• _Exercise objective_
Scan the entries below for the word "search", then copy each line that holds it.
*** Opening of Material to process ***
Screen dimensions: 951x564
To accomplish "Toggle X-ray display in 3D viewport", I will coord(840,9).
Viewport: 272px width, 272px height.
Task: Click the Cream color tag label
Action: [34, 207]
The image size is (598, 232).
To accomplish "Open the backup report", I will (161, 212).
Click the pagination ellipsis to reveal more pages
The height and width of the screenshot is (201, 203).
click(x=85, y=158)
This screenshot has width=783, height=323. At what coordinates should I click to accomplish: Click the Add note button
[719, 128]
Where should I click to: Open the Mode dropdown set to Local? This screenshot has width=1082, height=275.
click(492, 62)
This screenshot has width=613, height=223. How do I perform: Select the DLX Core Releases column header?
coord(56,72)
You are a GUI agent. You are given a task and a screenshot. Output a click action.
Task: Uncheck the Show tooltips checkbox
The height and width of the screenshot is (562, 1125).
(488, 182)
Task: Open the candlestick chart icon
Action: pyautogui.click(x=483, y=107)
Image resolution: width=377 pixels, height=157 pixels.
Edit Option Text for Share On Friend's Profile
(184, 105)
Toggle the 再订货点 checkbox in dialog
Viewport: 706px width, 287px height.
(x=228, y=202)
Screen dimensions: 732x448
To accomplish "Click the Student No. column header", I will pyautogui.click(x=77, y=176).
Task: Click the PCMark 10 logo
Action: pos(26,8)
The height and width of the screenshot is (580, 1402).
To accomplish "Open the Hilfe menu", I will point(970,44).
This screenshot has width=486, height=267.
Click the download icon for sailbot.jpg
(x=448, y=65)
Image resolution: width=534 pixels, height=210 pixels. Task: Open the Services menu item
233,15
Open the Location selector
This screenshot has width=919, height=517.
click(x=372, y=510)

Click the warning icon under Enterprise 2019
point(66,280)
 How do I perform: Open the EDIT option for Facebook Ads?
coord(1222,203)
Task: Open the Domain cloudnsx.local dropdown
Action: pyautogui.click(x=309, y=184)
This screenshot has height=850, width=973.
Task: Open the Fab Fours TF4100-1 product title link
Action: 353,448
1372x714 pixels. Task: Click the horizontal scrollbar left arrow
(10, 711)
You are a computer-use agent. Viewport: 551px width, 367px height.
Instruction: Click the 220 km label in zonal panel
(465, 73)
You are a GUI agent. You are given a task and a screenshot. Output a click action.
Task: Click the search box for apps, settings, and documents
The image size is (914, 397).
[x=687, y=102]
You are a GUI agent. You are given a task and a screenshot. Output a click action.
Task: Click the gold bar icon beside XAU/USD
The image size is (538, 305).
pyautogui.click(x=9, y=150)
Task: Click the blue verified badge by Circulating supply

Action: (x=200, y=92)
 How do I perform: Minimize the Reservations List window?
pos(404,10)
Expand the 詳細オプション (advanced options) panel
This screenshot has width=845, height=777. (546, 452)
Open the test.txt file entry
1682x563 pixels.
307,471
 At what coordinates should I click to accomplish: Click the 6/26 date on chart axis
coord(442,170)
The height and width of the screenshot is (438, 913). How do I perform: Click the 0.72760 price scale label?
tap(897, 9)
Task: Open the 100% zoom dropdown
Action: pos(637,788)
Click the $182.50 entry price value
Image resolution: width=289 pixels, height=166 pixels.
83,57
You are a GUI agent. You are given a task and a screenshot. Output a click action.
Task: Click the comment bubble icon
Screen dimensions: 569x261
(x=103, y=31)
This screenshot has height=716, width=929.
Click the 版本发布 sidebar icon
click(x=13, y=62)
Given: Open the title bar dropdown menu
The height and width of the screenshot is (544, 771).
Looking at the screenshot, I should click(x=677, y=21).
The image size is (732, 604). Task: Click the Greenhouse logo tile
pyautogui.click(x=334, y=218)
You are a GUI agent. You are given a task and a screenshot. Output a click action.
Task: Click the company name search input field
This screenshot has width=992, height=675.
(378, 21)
*** Close of Material to process ***
• _Written response_
Task: Click the search box for apps, settings, and documents
Task: Click the company name search input field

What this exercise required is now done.